--- What you should do ---
Skip the images; return every entry exactly.

START Extracted material

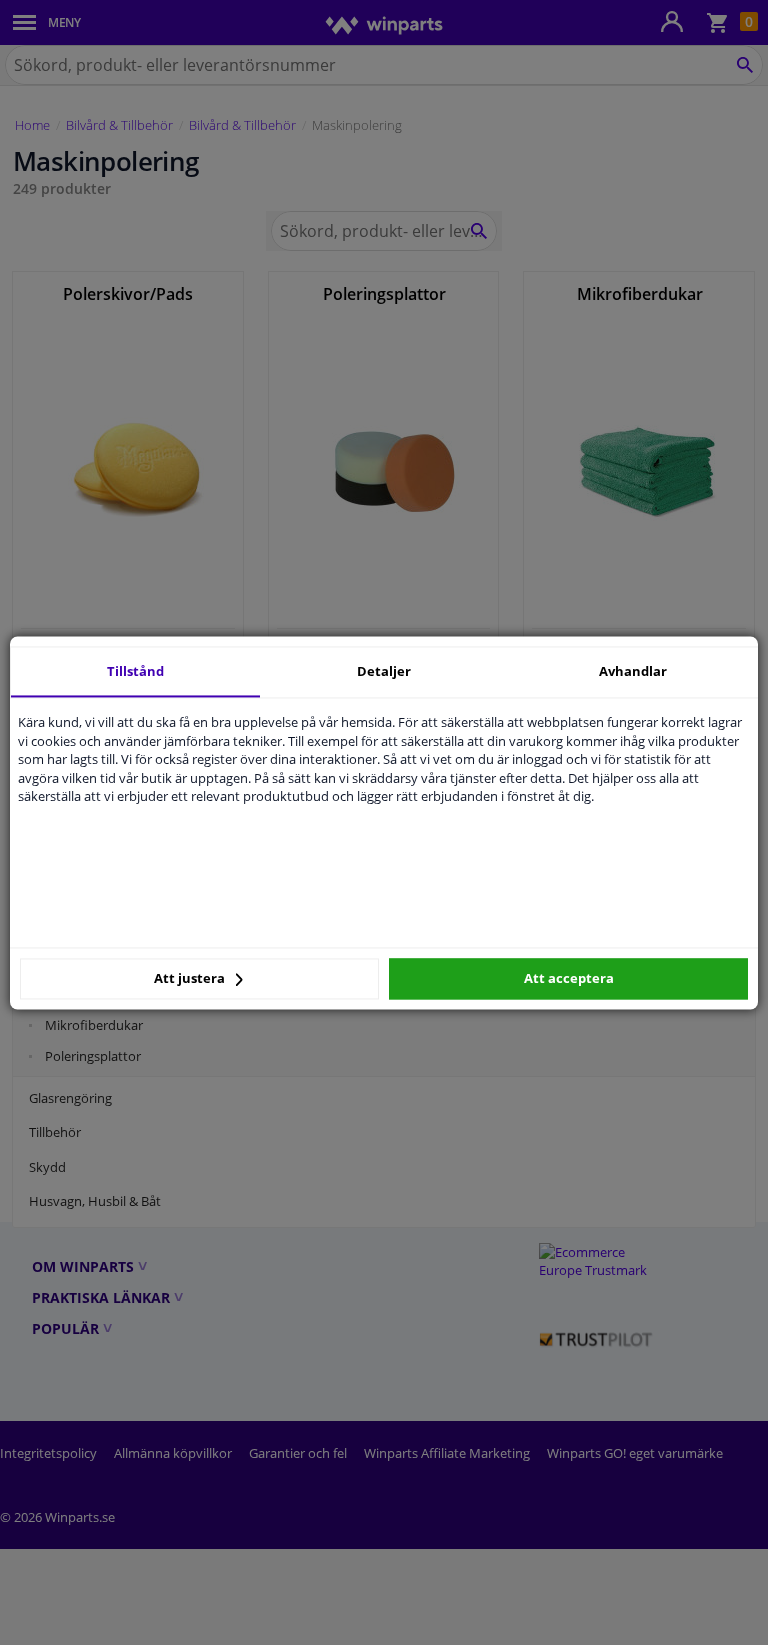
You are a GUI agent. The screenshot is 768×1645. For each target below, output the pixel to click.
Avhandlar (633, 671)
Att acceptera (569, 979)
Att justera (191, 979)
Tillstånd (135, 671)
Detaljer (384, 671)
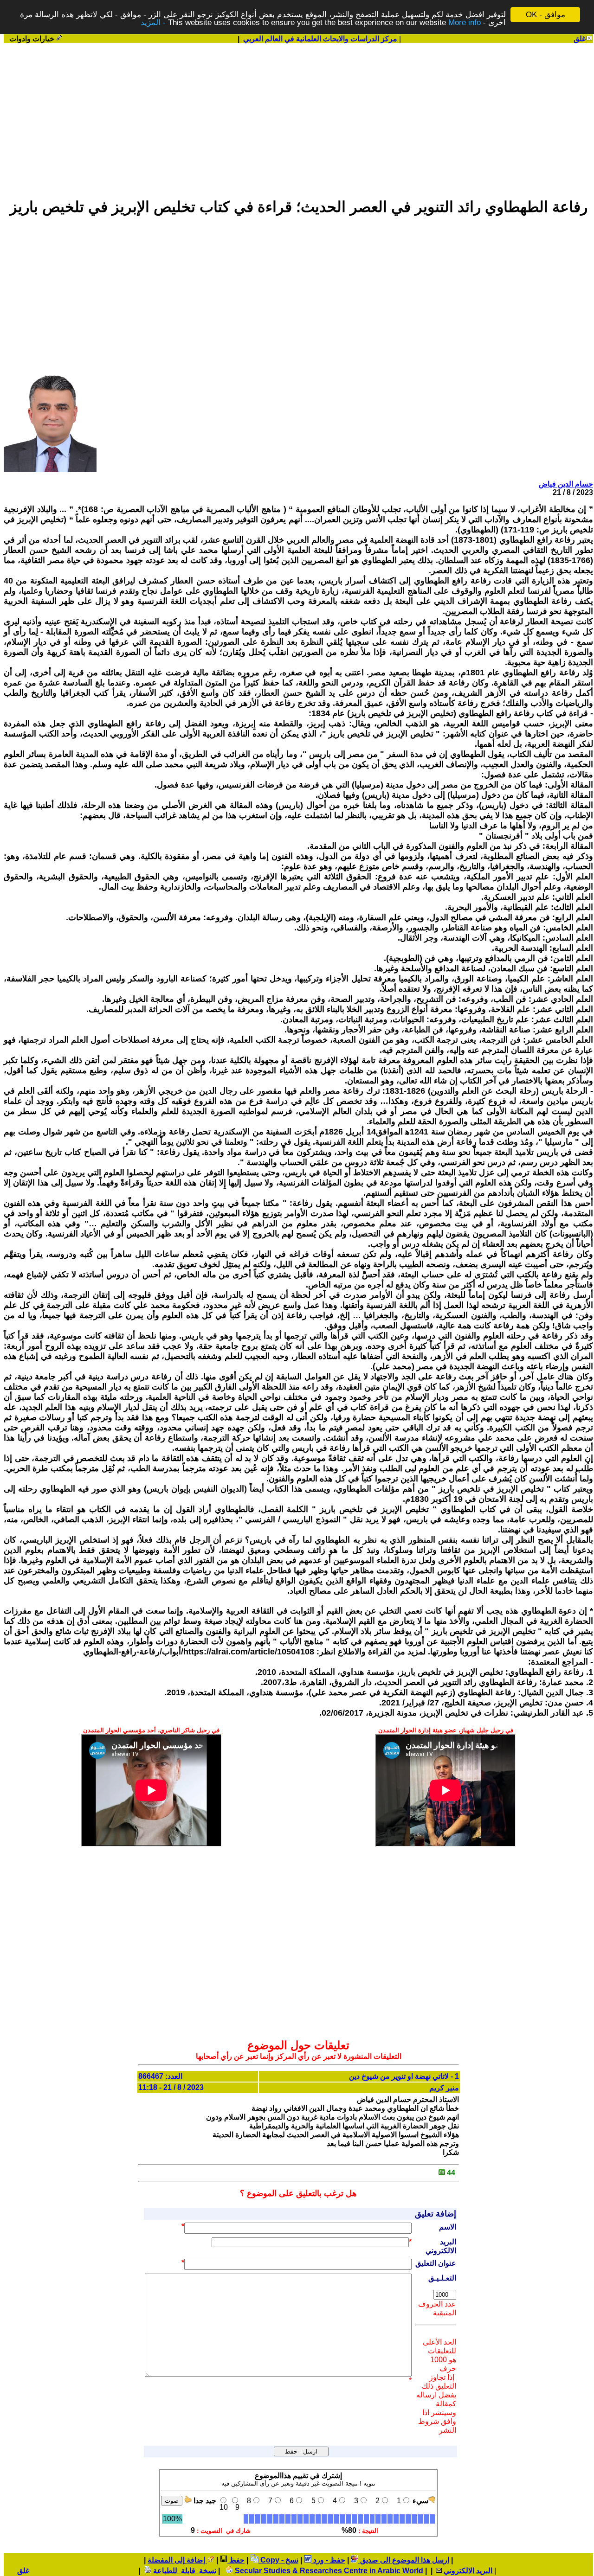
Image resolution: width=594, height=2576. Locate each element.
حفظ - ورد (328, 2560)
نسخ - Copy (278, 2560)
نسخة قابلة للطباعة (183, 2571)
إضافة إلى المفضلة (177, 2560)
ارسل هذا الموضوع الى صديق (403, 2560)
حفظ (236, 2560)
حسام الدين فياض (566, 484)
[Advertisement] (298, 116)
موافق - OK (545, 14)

END Extracted material

--- Solution for this exercise ---
You are a GUI agent. The screenshot is 768×1645. For each target below, output the pixel to click.
Avhandlar (633, 671)
Att acceptera (569, 979)
Att justera (191, 979)
Tillstånd (135, 671)
Detaljer (384, 671)
Image resolution: width=594, height=2576. Locate each element.
حفظ - ورد (328, 2560)
نسخ - Copy (278, 2560)
نسخة قابلة للطباعة (183, 2571)
إضافة إلى المفضلة (177, 2560)
ارسل هذا الموضوع الى صديق (403, 2560)
حفظ (236, 2560)
حسام الدين فياض (566, 484)
[Advertisement] (298, 116)
موافق - OK (545, 14)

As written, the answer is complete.